Biker Quote for Today

A bike is like sex: It’s better to have it.

Motorcycle Humor

Monday, February 9th, 2015
Bikes On The Highway

Ride we must.

I was diddling around on Sunday and googled “motorcycle humor.” Do you have any idea how many sites there are out there with biker jokes?

It seems the all-time champion in the most-told category is the one about the heart surgeon and the mechanic. You know (don’t you?), the one where the surgeon gets the last word in saying his work is like replacing the engine while working through the tailpipe with the engine running.

That one gets told everywhere.

So if case you’re interested, here are a few more, with links to the sites where I found them.

This is from BlackDogDualsport.com.
Stranded On An Island: A man is stranded on a desert island, all alone for ten years. One day, he sees a speck in the horizon. He thinks to himself, “It’s not a ship.” The speck gets a little closer and he thinks, “It’s not a boat.” The speck gets even closer and he thinks, “It’s not a raft.” Then, out of the surf comes this gorgeous blonde woman, wearing a wet suit and scuba gear.

She comes up to the guy and she says, “How long has it been since you’ve had a cigarette?”

“Ten years!” he says.

She reaches over, unzips a waterproof pocket on her left sleeve and pulls out a pack of fresh cigarettes.

He takes one, lights it, takes a long drag and says, “Man, oh man! Is that good!”

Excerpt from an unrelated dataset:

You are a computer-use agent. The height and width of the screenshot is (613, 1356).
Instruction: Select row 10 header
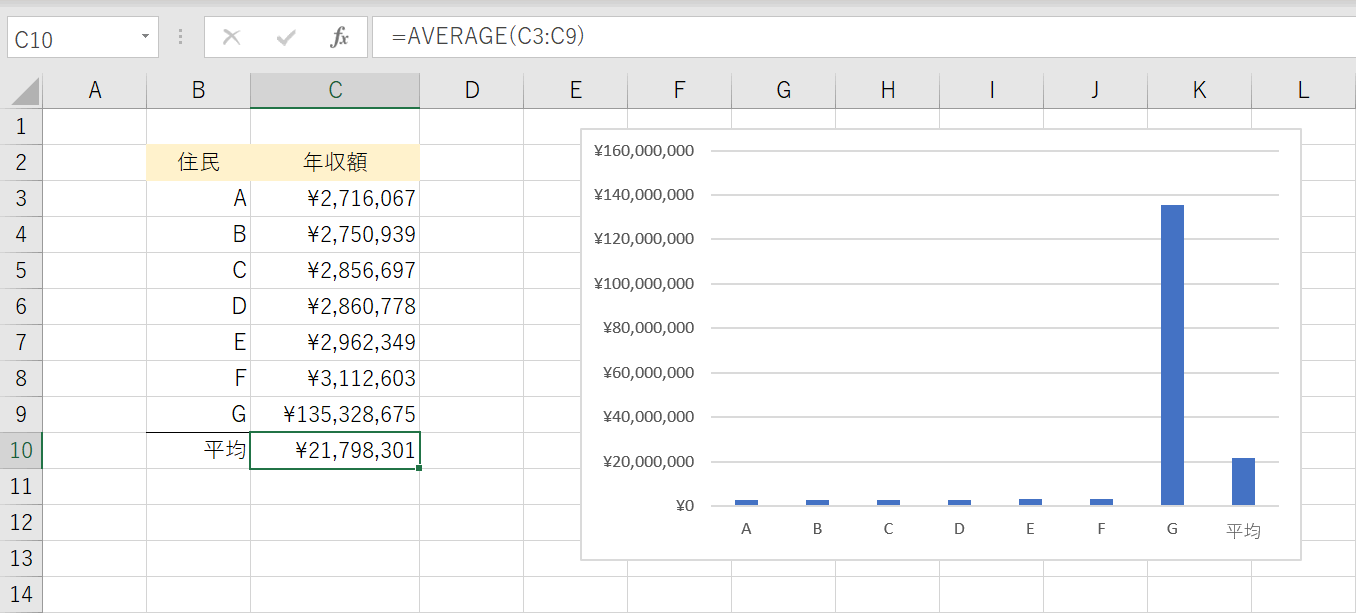[x=21, y=450]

Then she asks, “How long has it been since you’ve had a drink of whiskey?”

He replies, “Ten years!”

She reaches over, unzips her waterproof pocket on the right, pulls out a flask and gives it to him.

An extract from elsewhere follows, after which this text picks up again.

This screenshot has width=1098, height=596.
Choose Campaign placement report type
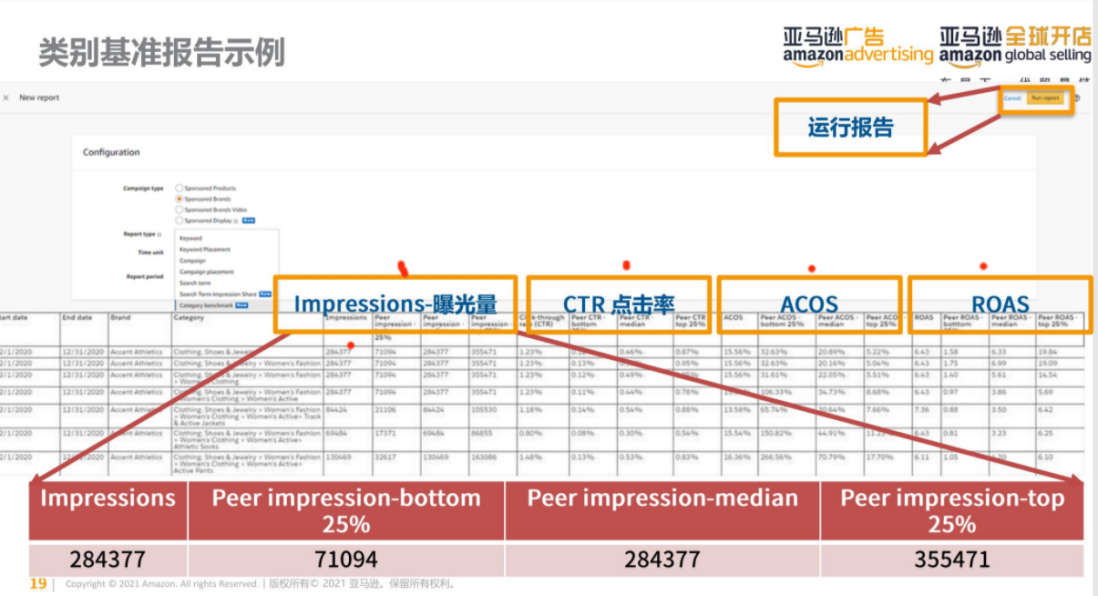coord(207,272)
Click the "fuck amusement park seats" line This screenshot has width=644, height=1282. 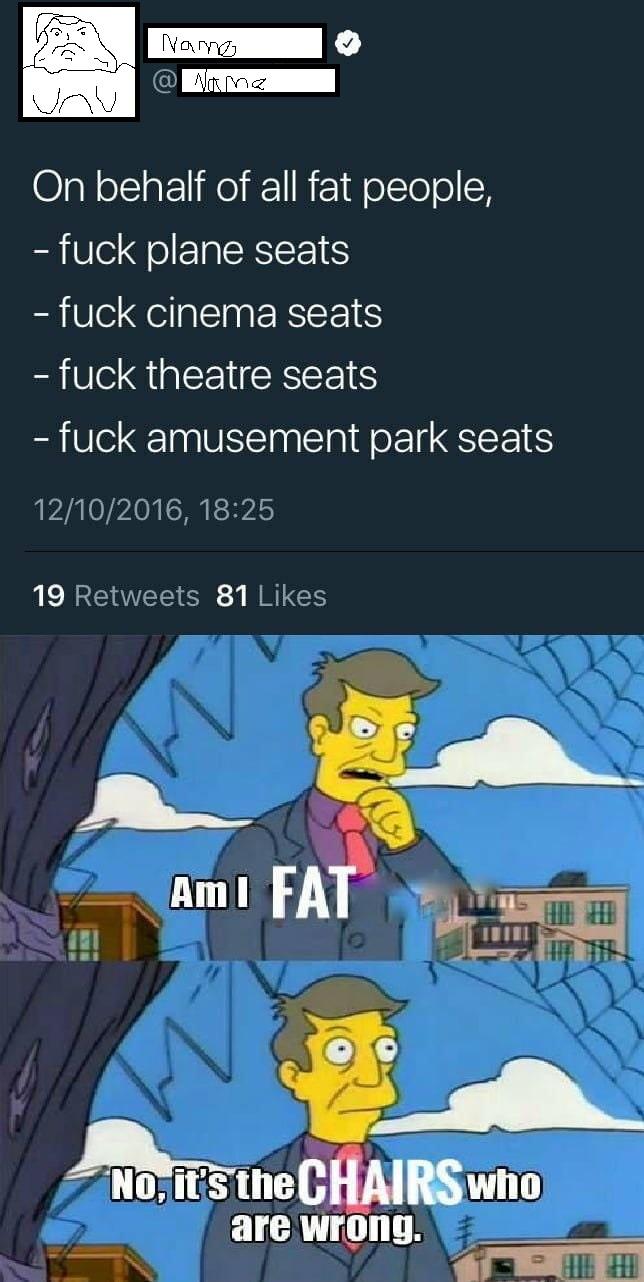click(x=293, y=437)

He takes a long swig and says, “Wow, that’s fantastic!”

Then she starts unzipping this long zipper that runs down the front of her wet suit and she says to him, “And how long has it been since you’ve had some REAL fun?”

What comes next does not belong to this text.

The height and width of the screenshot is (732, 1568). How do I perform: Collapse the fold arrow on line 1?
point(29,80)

And the man replies, “My God! Don’t tell me you’ve got a motorcycle in there!”
_____________________________
Here’s one from motoroads.com
Once upon a time there was a frog who lived in a lake all by himself. He had been given special powers by a local witch. One day he finally ventured out of the lake to get his first glimpse of the world outside. The first thing he saw was a bear chasing a rabbit and so he called out to them and asked them to stop. Then he said to them: “I am a magical frog and since you are the first two animals I have ever seen, I am going to grant you both three wishes. You will each take turns using them and you have to use them now.” The bear (being greedy) went first. I would like for every bear in this forest to be female except for me.” A magical sound and it was done. Then the rabbit. “I would like a helmet.” This confused both the frog and the bear, but after a magical sound there was a helmet. It was the bear’s turn again. “I would like for every bear in the neighboring forest to be female.” A magical sound and it was done. The rabbit went again. “I would like a motorcycle.” Both the frog and the bear wondered why the rabbit didn’t just ask for a lot of money with which he could buy himself a motorcycle, but after a magical sound there was a motorcycle. The bear took his last wish. “I would like for all the bears in the world to be female except for me.” A magical sound and it was done. The rabbit then put on his helmet, started up the motorcycle, and said “I wish the bear was gay” and took off like a bat out of hell.
___________________________________________
Next there’s this one from jokebuddha.com
An engineering student is walking on campus one day, when another engineer student rides up on a shiny new motorcycle.
“Where did you get such a functional bike?” asked the first.
The second engineer replied: “Well, I was walking along yesterday minding my own business when a beautiful woman rode up on this bike. She threw the bike to the ground, took off all her clothes, spread her arms wide and said: “Take what you want.”
The second engineer nodded approvingly: “Good choice; the clothes probably wouldn’t have fit.”
____________________________________________
There are a lot more. Here are some more links.

From Vtwin.com

Even Pinterest gets into it.

Here’s Motorcycle Specifications.

It’s endless. Just search.

Biker Quote for Today

On a motorcycle no one ever asks “are we there yet?”